▶ **Aim of the exercise**: Only one stretch of the records below is wanted: the lines from the one holding "clicking here (309, 302)" through the one holding "Accueil (163, 83)". Return it exactly, both ends included.

▶ **Supplied records**:

━━━━━━━━━━━━━━━━━━━━━━━━━━━━━━

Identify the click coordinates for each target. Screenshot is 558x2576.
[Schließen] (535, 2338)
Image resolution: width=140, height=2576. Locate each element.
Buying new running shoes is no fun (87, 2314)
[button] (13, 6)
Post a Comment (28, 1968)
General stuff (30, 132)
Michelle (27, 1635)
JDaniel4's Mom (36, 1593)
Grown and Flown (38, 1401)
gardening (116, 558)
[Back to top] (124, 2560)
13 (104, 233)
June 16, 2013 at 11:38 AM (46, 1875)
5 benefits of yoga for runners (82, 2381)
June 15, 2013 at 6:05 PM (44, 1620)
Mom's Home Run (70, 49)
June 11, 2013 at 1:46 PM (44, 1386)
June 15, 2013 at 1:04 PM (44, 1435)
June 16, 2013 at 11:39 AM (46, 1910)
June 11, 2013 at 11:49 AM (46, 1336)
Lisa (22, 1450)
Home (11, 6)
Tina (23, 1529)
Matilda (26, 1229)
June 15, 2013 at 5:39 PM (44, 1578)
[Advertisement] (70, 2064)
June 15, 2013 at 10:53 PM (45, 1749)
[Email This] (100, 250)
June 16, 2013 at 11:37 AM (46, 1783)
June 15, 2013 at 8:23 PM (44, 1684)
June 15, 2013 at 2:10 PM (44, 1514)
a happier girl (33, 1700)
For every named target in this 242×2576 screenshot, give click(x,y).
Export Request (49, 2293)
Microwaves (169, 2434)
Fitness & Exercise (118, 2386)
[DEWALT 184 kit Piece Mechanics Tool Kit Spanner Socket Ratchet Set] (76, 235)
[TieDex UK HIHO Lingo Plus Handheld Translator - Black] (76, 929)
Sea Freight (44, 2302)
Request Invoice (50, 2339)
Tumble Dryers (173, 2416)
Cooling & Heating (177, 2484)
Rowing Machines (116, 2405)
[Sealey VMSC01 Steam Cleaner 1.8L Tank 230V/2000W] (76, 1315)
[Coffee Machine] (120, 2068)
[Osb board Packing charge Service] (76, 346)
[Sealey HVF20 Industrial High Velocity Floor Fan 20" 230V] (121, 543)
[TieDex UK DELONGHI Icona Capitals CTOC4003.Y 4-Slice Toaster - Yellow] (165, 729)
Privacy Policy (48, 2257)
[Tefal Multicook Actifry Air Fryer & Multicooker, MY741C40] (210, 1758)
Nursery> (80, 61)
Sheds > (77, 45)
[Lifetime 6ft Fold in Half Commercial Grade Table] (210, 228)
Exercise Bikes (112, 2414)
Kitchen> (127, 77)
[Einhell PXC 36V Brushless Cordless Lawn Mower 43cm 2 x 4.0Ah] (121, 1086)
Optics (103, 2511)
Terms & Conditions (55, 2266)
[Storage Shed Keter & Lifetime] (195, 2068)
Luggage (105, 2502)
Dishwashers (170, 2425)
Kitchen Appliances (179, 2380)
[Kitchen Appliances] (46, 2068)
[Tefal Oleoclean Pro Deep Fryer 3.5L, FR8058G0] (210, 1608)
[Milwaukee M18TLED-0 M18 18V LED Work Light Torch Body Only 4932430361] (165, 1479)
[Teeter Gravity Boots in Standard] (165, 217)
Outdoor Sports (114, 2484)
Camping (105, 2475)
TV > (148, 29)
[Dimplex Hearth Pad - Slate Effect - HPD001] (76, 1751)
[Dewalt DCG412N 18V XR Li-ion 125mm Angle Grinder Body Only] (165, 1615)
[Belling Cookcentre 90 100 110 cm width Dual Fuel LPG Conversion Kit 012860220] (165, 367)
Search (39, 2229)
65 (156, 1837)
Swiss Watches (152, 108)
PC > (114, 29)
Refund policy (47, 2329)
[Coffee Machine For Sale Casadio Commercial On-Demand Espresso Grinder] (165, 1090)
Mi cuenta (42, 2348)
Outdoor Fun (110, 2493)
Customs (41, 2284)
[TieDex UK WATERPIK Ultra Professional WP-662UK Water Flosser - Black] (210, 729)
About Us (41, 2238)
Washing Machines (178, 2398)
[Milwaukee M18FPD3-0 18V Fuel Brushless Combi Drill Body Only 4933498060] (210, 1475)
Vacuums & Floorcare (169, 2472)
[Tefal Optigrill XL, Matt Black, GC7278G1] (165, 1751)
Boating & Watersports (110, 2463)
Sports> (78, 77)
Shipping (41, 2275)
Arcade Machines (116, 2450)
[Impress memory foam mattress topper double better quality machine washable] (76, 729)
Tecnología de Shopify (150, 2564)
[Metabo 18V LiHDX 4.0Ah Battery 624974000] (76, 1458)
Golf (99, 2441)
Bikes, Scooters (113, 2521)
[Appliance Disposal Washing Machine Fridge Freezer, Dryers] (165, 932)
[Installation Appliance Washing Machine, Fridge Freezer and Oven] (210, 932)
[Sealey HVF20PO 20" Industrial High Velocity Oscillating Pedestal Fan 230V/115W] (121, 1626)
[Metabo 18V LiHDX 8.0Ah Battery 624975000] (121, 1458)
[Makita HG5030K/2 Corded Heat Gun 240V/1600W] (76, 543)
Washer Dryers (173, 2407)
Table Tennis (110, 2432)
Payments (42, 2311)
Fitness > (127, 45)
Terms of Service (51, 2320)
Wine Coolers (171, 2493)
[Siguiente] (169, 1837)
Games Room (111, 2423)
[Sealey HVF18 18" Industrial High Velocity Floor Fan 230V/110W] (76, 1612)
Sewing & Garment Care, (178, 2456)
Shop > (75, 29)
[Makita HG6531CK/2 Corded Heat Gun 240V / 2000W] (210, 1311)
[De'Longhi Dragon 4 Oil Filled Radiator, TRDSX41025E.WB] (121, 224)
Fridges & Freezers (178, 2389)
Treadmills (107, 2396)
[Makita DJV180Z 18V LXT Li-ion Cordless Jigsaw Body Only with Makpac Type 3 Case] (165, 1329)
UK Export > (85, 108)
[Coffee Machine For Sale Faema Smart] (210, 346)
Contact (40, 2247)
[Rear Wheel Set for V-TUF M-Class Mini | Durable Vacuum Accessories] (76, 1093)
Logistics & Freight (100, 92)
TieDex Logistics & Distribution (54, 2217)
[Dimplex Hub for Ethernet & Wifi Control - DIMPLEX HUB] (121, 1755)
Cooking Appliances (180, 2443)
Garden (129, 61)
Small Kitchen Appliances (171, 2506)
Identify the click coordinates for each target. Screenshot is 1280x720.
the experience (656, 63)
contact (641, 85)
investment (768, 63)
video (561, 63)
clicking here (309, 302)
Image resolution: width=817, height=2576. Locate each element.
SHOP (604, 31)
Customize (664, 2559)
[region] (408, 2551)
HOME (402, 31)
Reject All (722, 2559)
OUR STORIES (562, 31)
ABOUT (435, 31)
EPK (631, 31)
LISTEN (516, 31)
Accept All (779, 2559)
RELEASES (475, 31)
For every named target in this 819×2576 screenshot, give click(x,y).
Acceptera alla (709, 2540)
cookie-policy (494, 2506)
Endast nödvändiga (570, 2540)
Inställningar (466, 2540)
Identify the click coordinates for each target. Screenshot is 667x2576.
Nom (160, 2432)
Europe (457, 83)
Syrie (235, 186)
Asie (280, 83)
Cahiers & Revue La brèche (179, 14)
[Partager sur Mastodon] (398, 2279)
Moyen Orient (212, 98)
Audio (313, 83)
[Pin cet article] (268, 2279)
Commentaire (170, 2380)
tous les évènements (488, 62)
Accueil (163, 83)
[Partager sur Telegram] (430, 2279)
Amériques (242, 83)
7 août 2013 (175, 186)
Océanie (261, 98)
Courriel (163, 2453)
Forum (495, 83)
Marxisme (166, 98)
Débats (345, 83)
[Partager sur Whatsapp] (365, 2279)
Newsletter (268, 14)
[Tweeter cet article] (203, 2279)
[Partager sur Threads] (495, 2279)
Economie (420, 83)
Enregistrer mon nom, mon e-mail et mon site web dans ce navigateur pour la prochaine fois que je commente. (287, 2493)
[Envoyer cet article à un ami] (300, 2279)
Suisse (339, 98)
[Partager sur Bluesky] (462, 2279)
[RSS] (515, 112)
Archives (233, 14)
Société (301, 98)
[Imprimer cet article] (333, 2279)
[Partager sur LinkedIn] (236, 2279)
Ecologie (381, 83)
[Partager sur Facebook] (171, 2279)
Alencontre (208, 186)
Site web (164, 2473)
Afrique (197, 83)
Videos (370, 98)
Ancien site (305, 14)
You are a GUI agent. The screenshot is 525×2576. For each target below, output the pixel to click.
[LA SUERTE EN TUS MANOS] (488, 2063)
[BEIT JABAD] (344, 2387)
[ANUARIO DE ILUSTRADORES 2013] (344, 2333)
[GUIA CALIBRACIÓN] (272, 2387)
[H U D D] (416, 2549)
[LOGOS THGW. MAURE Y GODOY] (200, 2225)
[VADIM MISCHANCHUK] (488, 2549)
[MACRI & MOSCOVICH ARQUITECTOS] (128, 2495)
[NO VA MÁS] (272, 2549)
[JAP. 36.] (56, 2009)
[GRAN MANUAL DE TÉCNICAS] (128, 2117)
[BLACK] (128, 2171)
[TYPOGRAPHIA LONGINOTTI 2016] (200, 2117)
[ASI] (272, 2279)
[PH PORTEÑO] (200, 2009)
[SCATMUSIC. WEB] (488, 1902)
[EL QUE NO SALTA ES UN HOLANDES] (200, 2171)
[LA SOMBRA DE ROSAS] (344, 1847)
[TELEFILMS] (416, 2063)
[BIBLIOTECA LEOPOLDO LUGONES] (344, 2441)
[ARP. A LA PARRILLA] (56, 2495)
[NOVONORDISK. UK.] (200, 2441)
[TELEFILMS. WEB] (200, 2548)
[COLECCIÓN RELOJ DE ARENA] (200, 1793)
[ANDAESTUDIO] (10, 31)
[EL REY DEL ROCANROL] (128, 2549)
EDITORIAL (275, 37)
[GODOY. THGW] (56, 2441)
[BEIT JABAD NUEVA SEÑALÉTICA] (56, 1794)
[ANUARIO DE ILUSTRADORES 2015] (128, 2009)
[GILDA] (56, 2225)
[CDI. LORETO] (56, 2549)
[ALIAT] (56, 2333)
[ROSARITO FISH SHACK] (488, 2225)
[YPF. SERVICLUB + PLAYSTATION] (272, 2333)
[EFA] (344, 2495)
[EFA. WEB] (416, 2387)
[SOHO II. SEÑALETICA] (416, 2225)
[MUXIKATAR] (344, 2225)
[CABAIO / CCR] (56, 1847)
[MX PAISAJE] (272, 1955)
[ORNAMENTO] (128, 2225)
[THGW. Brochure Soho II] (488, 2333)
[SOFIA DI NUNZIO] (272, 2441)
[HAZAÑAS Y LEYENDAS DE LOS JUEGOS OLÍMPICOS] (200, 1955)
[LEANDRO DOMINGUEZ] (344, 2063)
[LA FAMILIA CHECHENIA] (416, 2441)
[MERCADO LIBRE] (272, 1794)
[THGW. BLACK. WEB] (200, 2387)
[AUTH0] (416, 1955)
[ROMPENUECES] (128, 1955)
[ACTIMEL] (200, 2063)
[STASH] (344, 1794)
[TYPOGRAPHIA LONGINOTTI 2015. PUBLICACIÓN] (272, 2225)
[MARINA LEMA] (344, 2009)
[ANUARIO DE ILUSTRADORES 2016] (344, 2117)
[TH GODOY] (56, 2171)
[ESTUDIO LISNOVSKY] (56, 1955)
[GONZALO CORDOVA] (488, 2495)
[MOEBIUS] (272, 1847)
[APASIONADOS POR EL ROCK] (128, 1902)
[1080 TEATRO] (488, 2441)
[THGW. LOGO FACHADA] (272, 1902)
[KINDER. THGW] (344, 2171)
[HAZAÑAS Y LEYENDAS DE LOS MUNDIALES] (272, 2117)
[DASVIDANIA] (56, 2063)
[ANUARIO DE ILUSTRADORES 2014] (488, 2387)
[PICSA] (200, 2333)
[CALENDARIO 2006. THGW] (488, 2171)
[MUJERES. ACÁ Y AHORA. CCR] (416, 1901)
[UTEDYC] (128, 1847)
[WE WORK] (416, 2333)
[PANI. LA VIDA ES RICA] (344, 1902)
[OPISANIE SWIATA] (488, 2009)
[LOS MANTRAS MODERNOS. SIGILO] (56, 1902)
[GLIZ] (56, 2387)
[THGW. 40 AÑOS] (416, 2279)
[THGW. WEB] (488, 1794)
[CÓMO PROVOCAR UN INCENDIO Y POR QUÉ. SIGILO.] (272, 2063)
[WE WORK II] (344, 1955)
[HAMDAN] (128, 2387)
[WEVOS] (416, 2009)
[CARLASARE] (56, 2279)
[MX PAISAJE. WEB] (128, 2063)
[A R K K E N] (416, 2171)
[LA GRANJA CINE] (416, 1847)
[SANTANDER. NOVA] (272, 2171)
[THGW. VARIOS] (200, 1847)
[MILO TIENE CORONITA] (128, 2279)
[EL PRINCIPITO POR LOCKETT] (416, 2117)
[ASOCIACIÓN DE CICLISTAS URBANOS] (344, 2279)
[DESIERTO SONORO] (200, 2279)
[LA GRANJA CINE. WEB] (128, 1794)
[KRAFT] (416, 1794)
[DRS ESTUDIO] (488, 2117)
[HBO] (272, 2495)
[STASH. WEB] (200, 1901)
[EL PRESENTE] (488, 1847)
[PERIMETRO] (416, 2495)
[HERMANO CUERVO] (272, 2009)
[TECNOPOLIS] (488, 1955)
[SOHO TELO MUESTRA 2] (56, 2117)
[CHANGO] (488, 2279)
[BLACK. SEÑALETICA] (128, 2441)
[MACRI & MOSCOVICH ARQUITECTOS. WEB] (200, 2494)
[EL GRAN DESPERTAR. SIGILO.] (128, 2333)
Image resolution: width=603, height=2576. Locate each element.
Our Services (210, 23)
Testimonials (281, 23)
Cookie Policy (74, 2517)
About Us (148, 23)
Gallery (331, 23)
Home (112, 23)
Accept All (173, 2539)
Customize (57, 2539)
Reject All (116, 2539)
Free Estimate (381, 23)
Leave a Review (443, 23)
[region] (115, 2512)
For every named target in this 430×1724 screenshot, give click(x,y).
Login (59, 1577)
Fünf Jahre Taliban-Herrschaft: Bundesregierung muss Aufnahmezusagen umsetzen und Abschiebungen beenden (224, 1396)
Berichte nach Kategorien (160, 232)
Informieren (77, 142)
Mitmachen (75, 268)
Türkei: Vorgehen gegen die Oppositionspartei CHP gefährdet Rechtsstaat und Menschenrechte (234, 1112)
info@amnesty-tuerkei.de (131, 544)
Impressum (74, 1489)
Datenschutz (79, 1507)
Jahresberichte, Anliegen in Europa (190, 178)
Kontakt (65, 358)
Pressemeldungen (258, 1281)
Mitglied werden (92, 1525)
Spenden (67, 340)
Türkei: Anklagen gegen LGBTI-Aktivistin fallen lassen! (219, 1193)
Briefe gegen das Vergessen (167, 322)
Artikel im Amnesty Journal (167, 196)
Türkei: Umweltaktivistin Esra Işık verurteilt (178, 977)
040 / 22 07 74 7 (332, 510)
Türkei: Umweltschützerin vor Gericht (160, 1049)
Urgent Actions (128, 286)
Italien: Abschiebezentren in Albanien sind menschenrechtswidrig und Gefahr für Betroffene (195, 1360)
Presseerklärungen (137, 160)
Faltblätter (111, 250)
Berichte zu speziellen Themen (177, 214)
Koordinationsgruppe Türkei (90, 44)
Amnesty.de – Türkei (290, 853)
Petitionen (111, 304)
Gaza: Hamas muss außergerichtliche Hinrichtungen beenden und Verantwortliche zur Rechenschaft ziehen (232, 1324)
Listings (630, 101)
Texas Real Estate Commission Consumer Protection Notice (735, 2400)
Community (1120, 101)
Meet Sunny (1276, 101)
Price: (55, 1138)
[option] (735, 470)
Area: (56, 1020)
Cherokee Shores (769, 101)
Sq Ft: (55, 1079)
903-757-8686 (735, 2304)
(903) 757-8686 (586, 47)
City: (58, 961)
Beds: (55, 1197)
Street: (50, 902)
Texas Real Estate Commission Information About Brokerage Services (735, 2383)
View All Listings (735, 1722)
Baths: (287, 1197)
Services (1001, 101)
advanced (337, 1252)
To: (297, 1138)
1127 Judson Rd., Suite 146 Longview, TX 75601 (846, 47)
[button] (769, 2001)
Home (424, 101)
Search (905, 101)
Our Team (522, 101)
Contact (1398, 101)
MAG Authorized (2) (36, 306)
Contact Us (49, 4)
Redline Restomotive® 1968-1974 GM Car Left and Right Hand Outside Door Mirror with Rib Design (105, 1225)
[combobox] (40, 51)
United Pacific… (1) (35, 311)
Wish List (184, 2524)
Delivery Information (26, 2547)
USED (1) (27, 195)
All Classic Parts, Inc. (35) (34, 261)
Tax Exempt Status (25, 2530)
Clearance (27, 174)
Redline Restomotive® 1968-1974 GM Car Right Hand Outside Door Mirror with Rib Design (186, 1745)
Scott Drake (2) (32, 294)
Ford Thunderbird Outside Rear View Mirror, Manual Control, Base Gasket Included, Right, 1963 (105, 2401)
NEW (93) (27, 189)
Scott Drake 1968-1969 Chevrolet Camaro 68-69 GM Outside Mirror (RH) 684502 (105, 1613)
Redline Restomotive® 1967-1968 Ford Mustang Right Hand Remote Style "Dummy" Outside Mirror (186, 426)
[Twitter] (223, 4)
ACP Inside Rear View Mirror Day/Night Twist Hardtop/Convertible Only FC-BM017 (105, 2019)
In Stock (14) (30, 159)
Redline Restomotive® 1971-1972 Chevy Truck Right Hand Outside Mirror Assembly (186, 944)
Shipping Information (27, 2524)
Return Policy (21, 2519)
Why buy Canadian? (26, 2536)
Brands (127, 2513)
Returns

━━━━━━━━━━━━━━━━━━━━━━━━━━━━━━

▶ **Response area**:
clicking here (309, 302)
Image resolution: width=817, height=2576. Locate each element.
SHOP (604, 31)
Customize (664, 2559)
[region] (408, 2551)
HOME (402, 31)
Reject All (722, 2559)
OUR STORIES (562, 31)
ABOUT (435, 31)
EPK (631, 31)
LISTEN (516, 31)
Accept All (779, 2559)
RELEASES (475, 31)
For every named target in this 819×2576 screenshot, give click(x,y).
Acceptera alla (709, 2540)
cookie-policy (494, 2506)
Endast nödvändiga (570, 2540)
Inställningar (466, 2540)
Identify the click coordinates for each target. Screenshot is 667x2576.
Nom (160, 2432)
Europe (457, 83)
Syrie (235, 186)
Asie (280, 83)
Cahiers & Revue La brèche (179, 14)
[Partager sur Mastodon] (398, 2279)
Moyen Orient (212, 98)
Audio (313, 83)
[Pin cet article] (268, 2279)
Commentaire (170, 2380)
tous les évènements (488, 62)
Accueil (163, 83)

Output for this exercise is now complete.